Barber Coin Varieties Serious Collectors Target

The Barber coinage series — dimes, quarters, and half dollars designed by Charles E. Barber and struck from 1892 to 1916 — is widely underappreciated as a variety hunting ground. Most collectors dismiss Barber coins as common silver with uninspiring design, which is exactly why opportunities persist for those willing to look deeper.

Low-Mintage Barber Quarters Worth Far More Than Silver Melt

Within the Barber Quarter series, a handful of dates stand so far apart from the rest that they function almost as key coins in an otherwise affordable series. The 1901-S is the most famous, with a mintage of just 72,664 pieces — making it one of the lowest-mintage business strike quarters of the entire 20th century. Even in heavily worn Good-4 condition, a genuine 1901-S Barber Quarter commands prices that dwarf its silver melt value by a factor of 50 or more.

Key Low-Mintage Barber Quarters at a Glance:

1901-S — Mintage: 72,664 | Good-4 value: ~$3,500 – $4,500
1913-S — Mintage: 40,000 | Good-4 value: ~$4,500 – $6,000
1896-S — Mintage: 188,039 | Good-4 value: ~$700 – $1,000
1897-S — Mintage: 542,229 | Good-4 value: ~$400 – $600
1914-S — Mintage: 264,000 | Good-4 value: ~$175 – $275

Beyond these headline low-mintage dates, the Barber Quarter series contains numerous repunched mintmark (RPM) varieties that trade above normal date premiums. The mintmarks on Barber coinage were punched into each working die by hand, one at a time, using a small punch and hammer. The result was inevitably imprecise — mintmarks were frequently punched at slightly different angles, depths, or positions, sometimes requiring a correction punch that left the first impression partially visible. These RPM varieties are catalogued in the Cherrypickers’ Guide to Rare Die Varieties by Bill Fivaz and J.T. Stanton, which remains the definitive reference for this type of work.

What makes Barber RPMs particularly accessible as a collecting strategy is that most dealers do not check for them. A coin pulled from a dealer’s junk box as a common 1900-O Barber Quarter might, under a loupe, reveal a secondary mintmark impression punched clearly north of the primary — qualifying it as an RPM variety worth a meaningful premium over the standard coin. This kind of cherrypicking is still entirely viable in the Barber series.

Repunched Mintmarks on Barber Half Dollars

The Barber Half Dollar series mirrors the quarter in terms of RPM opportunities, but the larger planchet — 30.6mm versus 24.3mm for the quarter — makes die characteristics considerably easier to examine without magnification. The 1892-O Micro O variety is one of the most recognized in the series, struck with a smaller-than-standard mintmark punch that creates a noticeably diminutive “O” compared to the normal issue. It commands a premium at virtually every grade level. Similarly, the 1915-D Barber Half has documented RPM varieties where the D mintmark shows a clear secondary punch displaced to the south of the primary impression.

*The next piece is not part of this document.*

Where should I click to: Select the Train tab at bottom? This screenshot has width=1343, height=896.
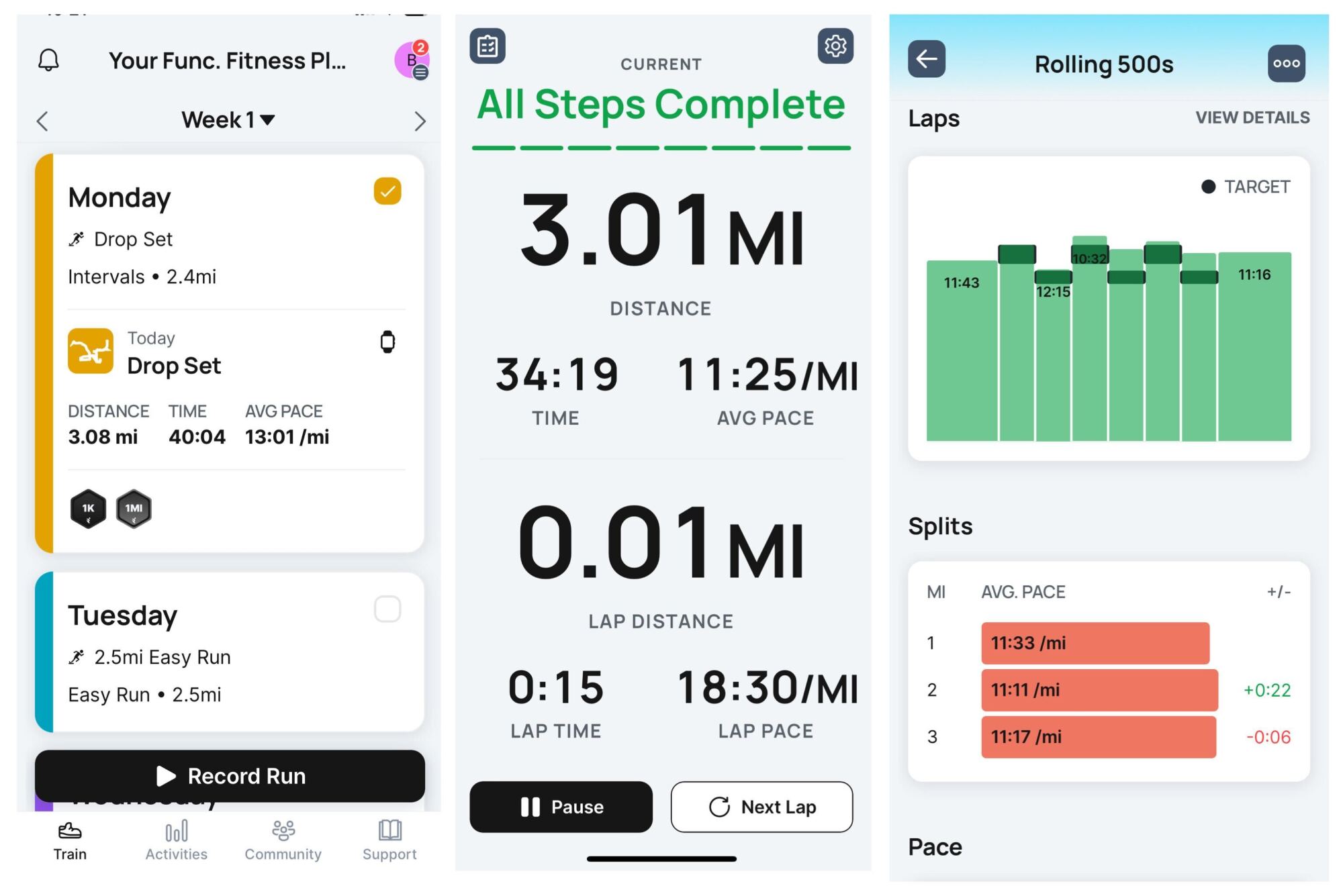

Walking Liberty Half Dollar Varieties With Surprising Premiums

The Walking Liberty Half Dollar, struck from 1916 to 1947, is one of the most beloved designs in American coinage history. Adolph Weinman’s design is genuinely beautiful, which has made the series enormously popular with type collectors. But beneath that surface popularity, the Walking Liberty series contains a number of varieties and low-mintage issues that represent some of the most undervalued premiums in all of pre-1965 silver — particularly for collectors who move beyond the obvious key dates.

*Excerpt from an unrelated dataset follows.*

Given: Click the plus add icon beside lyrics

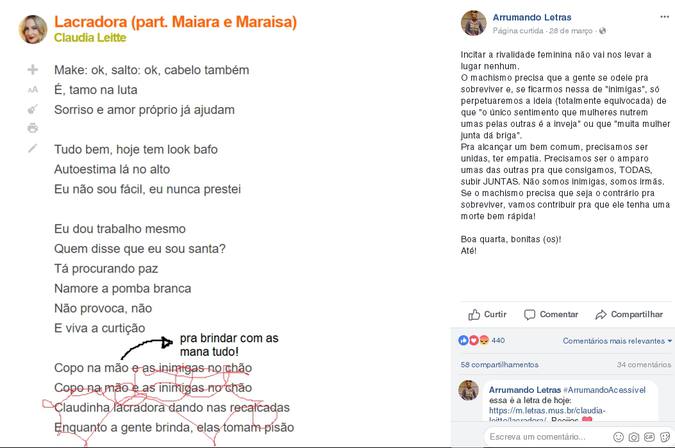Looking at the screenshot, I should [x=32, y=69].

The 1938-D: Why Its Low Mintage Sets It Apart

The 1938-D Walking Liberty Half Dollar holds the distinction of being the lowest-mintage business strike issue of the entire series, with just 491,600 coins produced at the Denver Mint. For context, most Walking Liberty halves were struck in the millions. This dramatic mintage disparity means that even in heavily circulated grades, the 1938-D commands prices well above other common-date Walking Liberties. In Fine-12, expect to pay $200–$250 for a genuine example; in MS-63, certified pieces regularly bring $700 or more.

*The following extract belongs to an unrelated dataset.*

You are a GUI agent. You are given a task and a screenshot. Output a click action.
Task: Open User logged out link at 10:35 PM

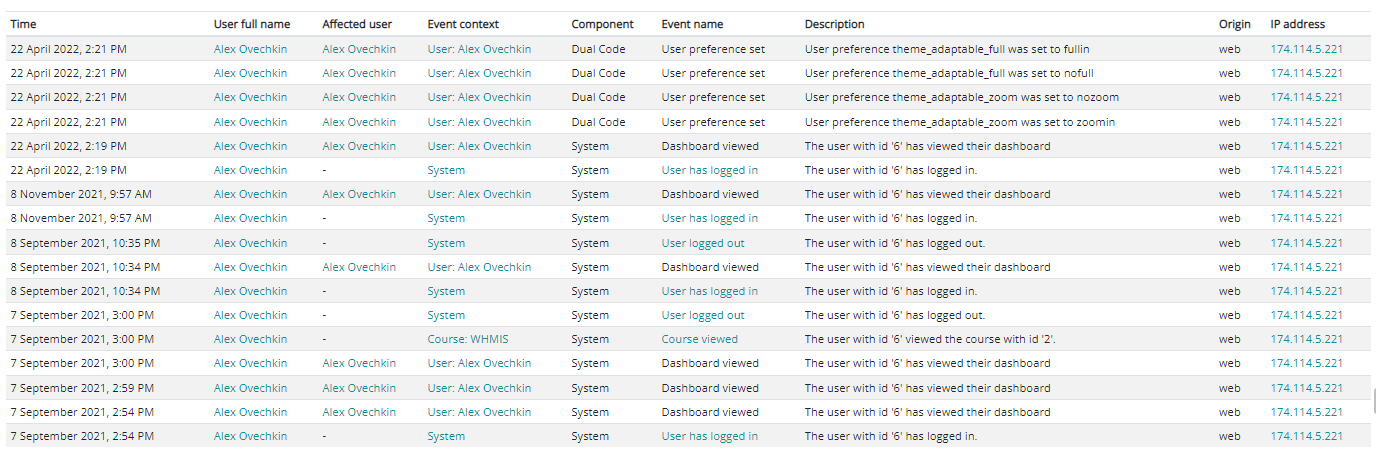(x=702, y=243)
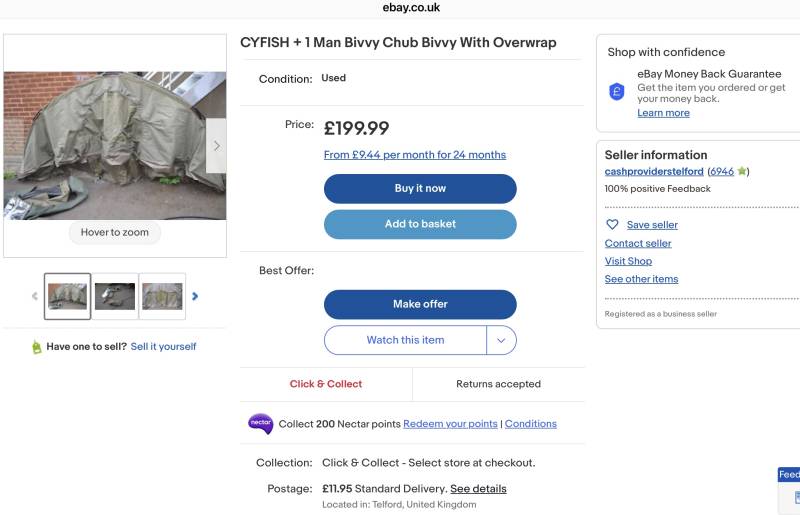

The low mintage also has a practical implication for variety hunters: fewer coins struck means fewer die marriages used, which means the documented varieties for the 1938-D are relatively limited. Where the 1938-D truly shines as a collector coin is in its strike quality variability. Many 1938-D halves show weak striking on Liberty’s hand and the eagle’s feathers — a well-struck example represents a significant quality premium even within the same numeric grade.

Mintmark Position Varieties on 1916 Issues

The first year of the Walking Liberty Half Dollar, 1916, produced three distinct issues: Philadelphia (no mintmark), Denver, and San Francisco. The 1916-S is notable not just for its relatively modest mintage of 508,000 pieces, but for a mintmark placement that differs dramatically from all subsequent issues in the series. On the 1916-S, the mintmark appears on the obverse of the coin, below the motto IN GOD WE TRUST — a placement that was used only for part of the 1917 production run before being moved permanently to the reverse.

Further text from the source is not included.